La convention qui lie une banque à un déposant est un contrat « intuitu personae ».

Les établissements bancaires sont donc parfaitement libres de choisir leurs clients, de refuser d’ouvrir un compte à un demandeur et peuvent librement décider de clôturer un compte qui, par exemple, serait resté inactif trop longtemps.

Mais est-il possible de vivre sans compte bancaire ? Très tôt, le législateur a estimé que non. Il a donc, dès 1984, créé le droit au compte. La loi 84-46 du 24 janvier 1984 relative à l’activité et au contrôle des établissements de crédit a inséré à l’article L312-1 du Code monétaire et financier (CMF) le droit pour quiconque, qui se serait vu refuser l’ouverture d’un compte par un établissement de crédit, d’en demander l’ouverture à la Banque de France.

S’en est suivie une longue liste - de lois, décrets et arrêtés - venue ajouter, modifier mais surtout moderniser un droit au rythme des évolutions d’usage des instruments de paiement, de la prévalence de la carte bancaire et de la désuétude du chéquier.

Panorama des grandes évolutions de ce droit.

- Loi 84-46 du 24 janvier 1984 relative à l’activité et au contrôle des établissements de crédit (JO n° 0021 du 25 janvier 1984).

L’article 58 de la loi du 24 janvier 1984, contenu dans le Chapitre IV relatif aux relations entre les établissements de crédit et leur clientèle dispose simplement que

« Toute personne qui s’est vu refuser l’ouverture d’un compte de dépôt par plusieurs établissements de crédit et qui, de ce fait, ne dispose d’aucun compte, peut demander à la Banque de France de lui désigner un établissement de crédit ou l’une des personnes et services visés à l’article 8 auprès duquel elle pourra ouvrir un tel compte. L’établissement de crédit, la personne ou le service désigné, peut limiter les services liés à l’ouverture de ce compte aux opérations de caisse ».

A ses débuts, le droit au compte était très restrictif. Pour pouvoir saisir la Banque de France, il fallait donc pouvoir justifier de refus par plusieurs établissements de crédit. L’ouverture d’un compte par la Banque de France n’ouvrait alors droit qu’à un service minimum, les opérations de caisse.

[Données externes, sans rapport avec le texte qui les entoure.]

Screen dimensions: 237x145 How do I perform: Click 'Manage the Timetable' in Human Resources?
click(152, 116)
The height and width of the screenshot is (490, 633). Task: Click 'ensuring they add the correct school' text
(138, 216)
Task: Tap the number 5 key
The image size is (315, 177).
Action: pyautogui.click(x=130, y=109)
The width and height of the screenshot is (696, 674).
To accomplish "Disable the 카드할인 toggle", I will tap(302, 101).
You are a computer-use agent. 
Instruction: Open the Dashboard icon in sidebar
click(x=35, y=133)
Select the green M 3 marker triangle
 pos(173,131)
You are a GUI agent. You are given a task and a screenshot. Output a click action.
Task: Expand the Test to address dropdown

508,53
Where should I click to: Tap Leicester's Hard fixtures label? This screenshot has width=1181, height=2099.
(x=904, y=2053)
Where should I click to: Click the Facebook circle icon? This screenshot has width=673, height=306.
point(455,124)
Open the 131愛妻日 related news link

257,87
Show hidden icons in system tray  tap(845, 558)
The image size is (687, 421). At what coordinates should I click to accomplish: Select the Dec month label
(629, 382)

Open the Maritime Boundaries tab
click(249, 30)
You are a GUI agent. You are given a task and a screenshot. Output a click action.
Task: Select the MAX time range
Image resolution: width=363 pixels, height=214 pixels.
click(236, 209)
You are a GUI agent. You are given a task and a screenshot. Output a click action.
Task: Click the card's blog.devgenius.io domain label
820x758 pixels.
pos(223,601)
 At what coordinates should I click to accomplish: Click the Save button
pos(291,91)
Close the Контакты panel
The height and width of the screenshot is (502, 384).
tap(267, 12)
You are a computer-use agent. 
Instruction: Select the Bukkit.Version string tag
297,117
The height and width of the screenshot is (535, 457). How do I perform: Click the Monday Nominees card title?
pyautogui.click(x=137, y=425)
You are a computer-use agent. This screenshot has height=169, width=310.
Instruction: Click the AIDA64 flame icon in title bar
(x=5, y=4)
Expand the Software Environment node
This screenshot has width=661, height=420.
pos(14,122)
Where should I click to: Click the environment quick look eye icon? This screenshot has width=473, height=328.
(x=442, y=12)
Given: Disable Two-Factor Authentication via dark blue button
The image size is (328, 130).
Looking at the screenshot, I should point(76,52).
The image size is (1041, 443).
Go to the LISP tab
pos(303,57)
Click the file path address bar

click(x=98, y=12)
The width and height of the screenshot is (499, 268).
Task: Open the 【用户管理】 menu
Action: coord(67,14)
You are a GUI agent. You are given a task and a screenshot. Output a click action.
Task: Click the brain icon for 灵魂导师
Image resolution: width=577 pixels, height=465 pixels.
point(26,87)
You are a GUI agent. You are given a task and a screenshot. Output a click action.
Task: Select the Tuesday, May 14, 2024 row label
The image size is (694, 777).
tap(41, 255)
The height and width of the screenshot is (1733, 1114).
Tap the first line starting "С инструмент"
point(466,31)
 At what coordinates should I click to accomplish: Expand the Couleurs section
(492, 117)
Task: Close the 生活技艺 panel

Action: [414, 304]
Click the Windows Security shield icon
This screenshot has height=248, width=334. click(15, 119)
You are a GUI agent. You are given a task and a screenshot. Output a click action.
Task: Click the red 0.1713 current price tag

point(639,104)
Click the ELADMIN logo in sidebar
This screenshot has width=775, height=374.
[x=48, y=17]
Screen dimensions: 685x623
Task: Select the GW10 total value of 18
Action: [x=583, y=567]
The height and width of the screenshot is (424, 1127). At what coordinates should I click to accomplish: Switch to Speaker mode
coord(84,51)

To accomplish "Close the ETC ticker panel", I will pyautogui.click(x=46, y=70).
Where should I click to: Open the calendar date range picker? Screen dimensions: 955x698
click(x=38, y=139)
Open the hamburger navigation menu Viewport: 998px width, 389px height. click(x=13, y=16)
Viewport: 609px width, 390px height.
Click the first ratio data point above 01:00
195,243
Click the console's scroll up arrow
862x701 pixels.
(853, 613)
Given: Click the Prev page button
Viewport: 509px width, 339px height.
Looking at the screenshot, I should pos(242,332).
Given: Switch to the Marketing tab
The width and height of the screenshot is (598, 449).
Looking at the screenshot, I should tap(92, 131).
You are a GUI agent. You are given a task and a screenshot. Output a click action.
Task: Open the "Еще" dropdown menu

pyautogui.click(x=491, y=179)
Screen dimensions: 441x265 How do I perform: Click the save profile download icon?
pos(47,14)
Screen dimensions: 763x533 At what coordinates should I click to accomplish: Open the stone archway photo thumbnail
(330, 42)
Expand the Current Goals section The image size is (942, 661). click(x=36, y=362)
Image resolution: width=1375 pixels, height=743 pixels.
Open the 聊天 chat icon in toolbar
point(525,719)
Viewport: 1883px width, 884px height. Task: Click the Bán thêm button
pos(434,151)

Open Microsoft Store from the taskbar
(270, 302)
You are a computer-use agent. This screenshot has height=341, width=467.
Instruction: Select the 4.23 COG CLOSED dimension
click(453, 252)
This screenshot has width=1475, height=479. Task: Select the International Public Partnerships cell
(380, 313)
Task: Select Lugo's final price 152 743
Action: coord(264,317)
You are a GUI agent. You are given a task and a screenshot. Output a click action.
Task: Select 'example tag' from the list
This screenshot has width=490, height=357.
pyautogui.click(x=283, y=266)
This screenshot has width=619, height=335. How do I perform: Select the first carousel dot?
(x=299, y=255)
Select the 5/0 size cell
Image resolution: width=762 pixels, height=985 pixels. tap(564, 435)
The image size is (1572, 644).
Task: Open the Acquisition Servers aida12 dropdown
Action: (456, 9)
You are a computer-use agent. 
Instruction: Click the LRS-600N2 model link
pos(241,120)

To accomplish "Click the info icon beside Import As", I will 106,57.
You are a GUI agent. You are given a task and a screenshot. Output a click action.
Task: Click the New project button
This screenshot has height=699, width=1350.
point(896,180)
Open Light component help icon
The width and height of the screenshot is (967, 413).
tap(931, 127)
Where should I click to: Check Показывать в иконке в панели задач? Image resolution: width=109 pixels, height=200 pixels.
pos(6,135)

L’article 37 a institué la Commission bancaire « chargée de contrôler le respect par les établissements de crédit des dispositions législatives et réglementaires qui leur sont applicables et de sanctionner les manquements constatés ». Cette Commission bancaire se transformera, par l’ordonnance n° 2010-76 du 21 janvier 2010 en Autorité de contrôle prudentiel (ACP) puis, par la loi du 26 juillet 2013, deviendra l’Autorité de Contrôle Prudentiel et de Résolution (ACPR) que l’on connaît aujourd’hui et qui se charge, notamment, de sanctionner les manquements des banques à leurs obligations en la matière.

- Loi 98-657 du 29 juillet 1998 d’orientation relative à la lutte contre les exclusions (JO du 31 juillet 1998, p. 11679).

L’article 137 de la loi n° 98-657 du 29 juillet 1998 a précisé les bénéficiaires du droit au compte. Pouvaient donc s’en prévaloir « toute personne physique résidant en France, dépourvue d’un compte de dépôt ». Seul le domicile en France était alors pris en compte et non la nationalité des demandeurs.

Pour démontrer l’absence de compte de dépôt, le demandeur devait remettre à l’établissement de crédit « une déclaration sur l’honneur attestant le fait que le demandeur ne dispose d’aucun compte ».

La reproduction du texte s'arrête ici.